Activation of AIM2 inflammasome in salivary gland epithelial cells of patients with primary Sjögren’s syndrome

Abstract

Abstract Sjögren’s syndrome (SS) is a chronic and systemic autoimmune disease characterized by lymphocytic infiltration in the exocrine glands. Although an association between inflammasome activation in peripheral blood cells and disease activity of SS has been reported, little is known about inflammasome activation in exocrine glands and its underlying mechanisms. We investigated the levels of AIM2, ASC, caspase-1, IL-1β, and IL-18 in salivary gland tissues and saliva from SS patients.

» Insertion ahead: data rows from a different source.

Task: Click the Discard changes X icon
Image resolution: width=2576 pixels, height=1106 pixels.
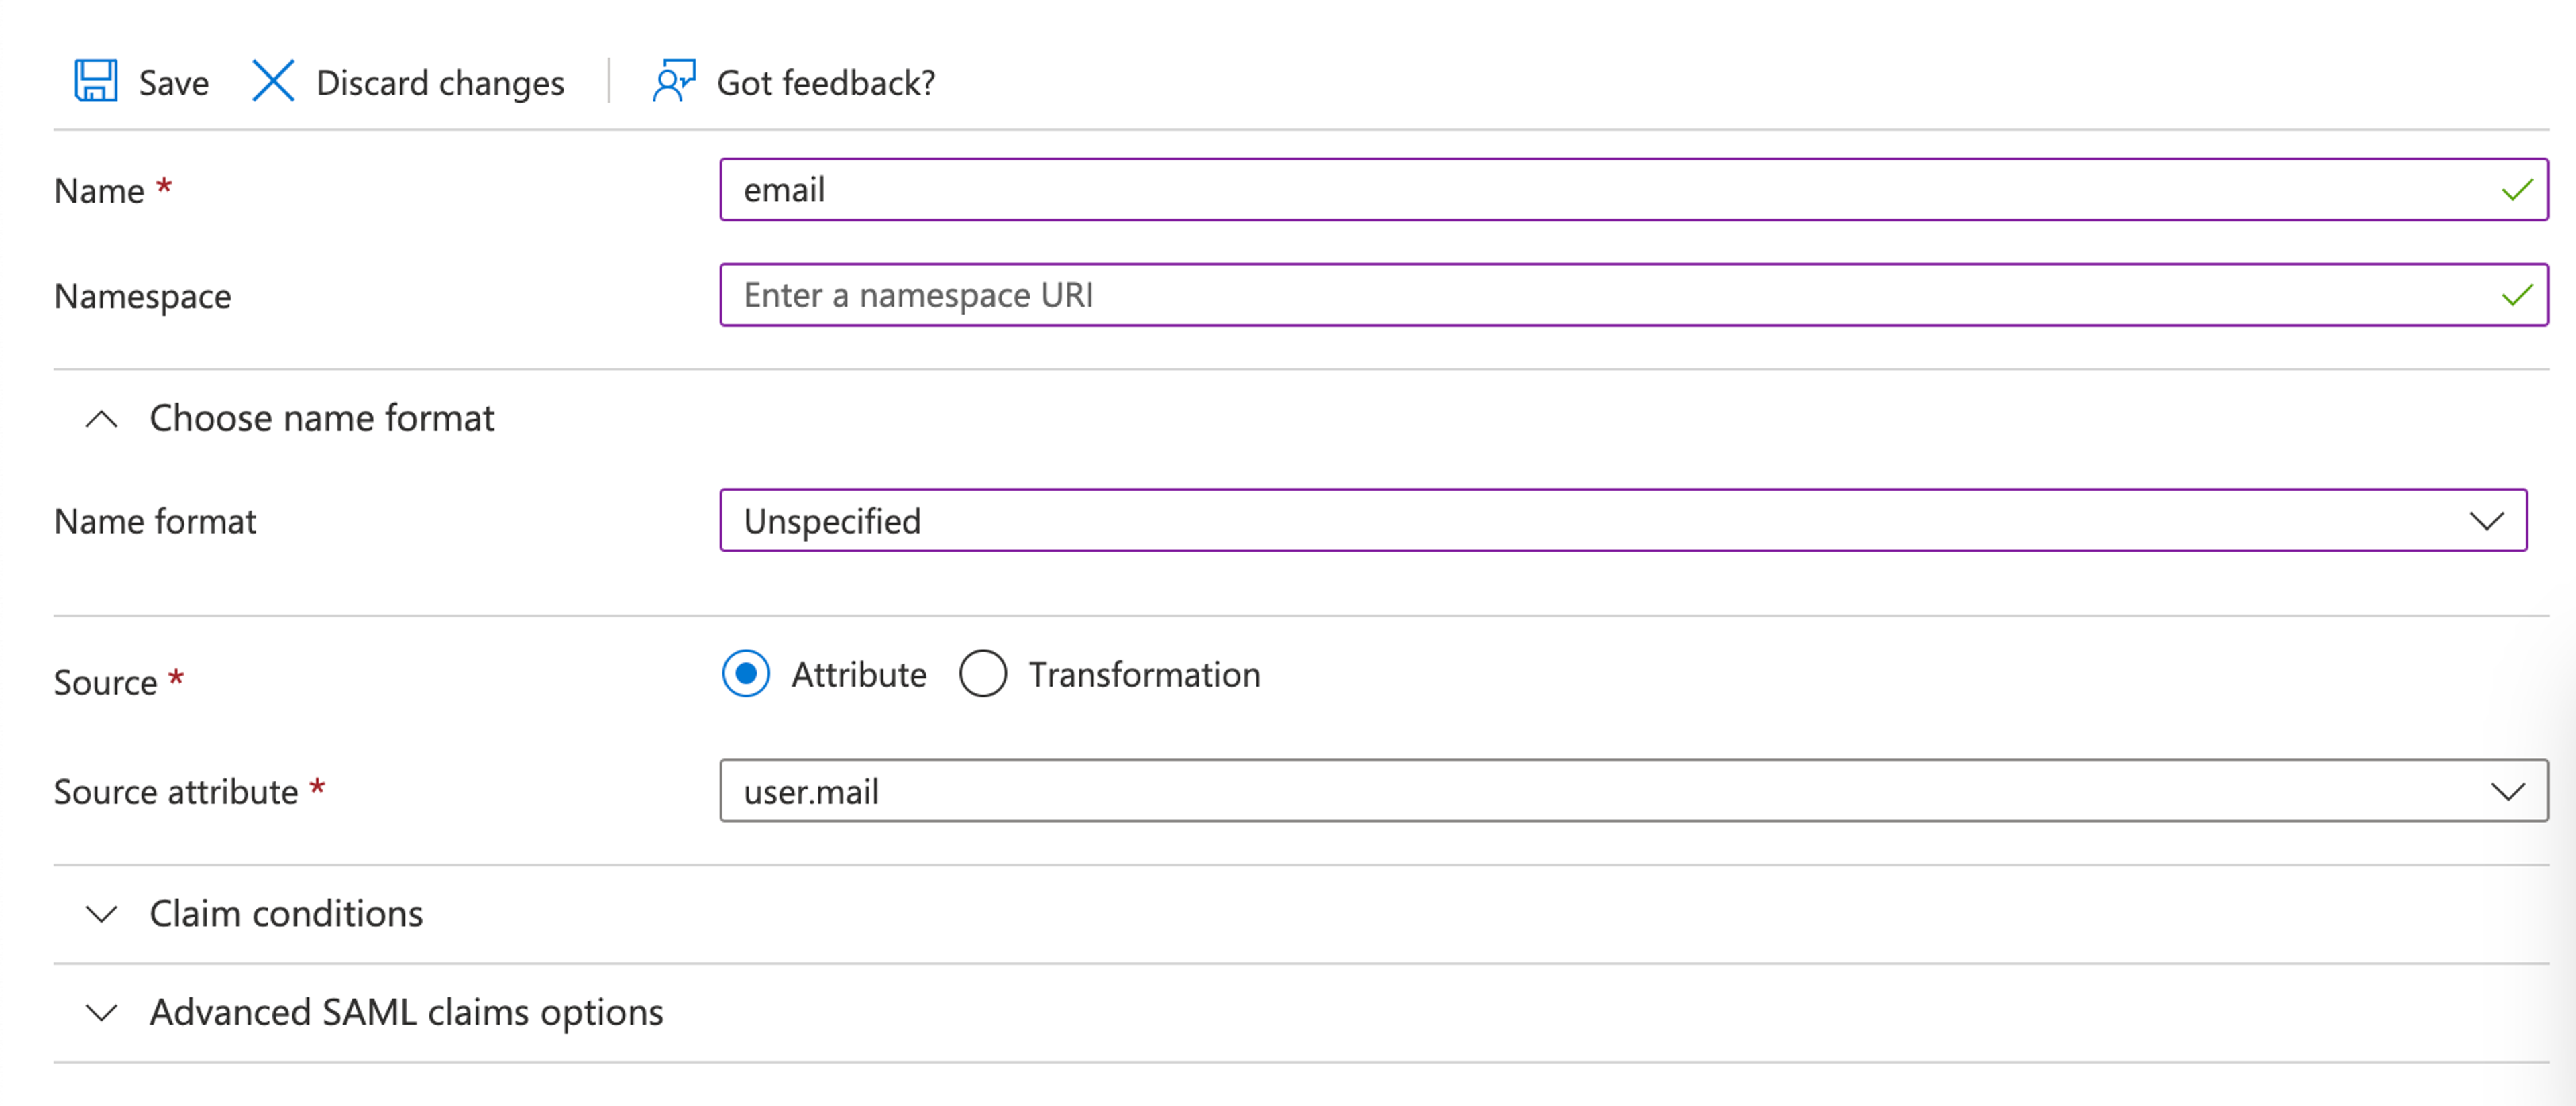Action: coord(273,81)
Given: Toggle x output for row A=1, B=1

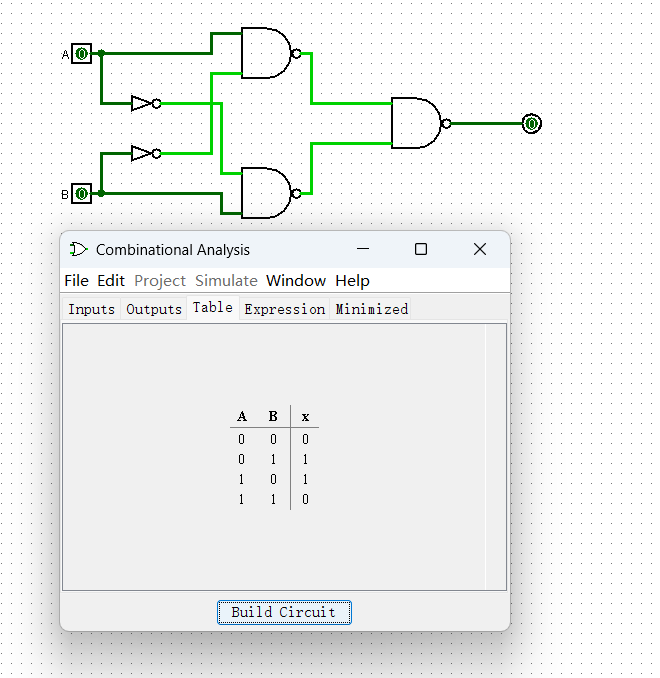Looking at the screenshot, I should (x=305, y=499).
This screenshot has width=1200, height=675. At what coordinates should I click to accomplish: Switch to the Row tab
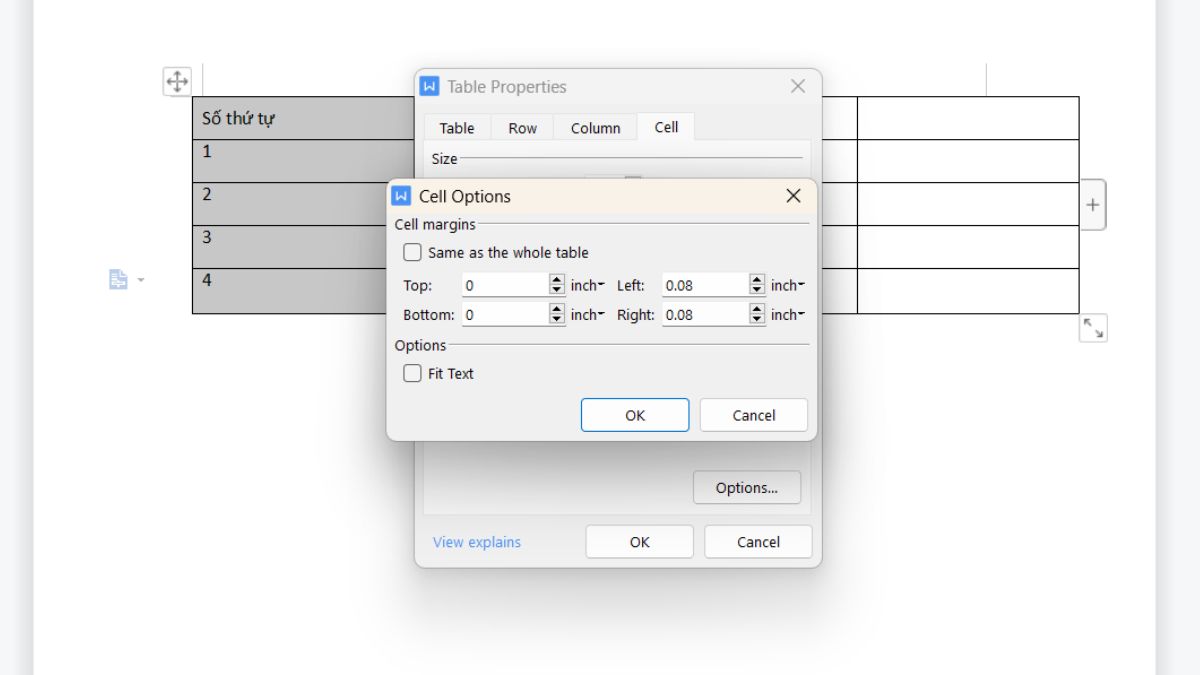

We found that AIM2, ASC, Caspase-1, and IL-18 were increased in the saliva from primary SS patients compared with healthy and sicca controls. Numbers of AIM2-ASC speck also were elevated in the salivary gland epithelial cells of SS patients. The expression of caspase-1 correlated with type I interferon (IFN) signature gene expressions in the minor salivary glands (MSG) of SS patients, and was increased by type I IFN stimulation in salivary gland epithelial cells (SGECs). The AIM2 inflammasome was activated in SGECs after stimulation by the AIM2 ligand, poly(dA:dT). In addition, type I IFN accelerated AIM2 inflammasome activation as determined by the increased expression of caspase-1 in SGECs. In conclusion, the AIM2 inflammasome activation is increased in the SGECs of SS patients, and therefore should be considered an important pathogenic mediator of SS disease.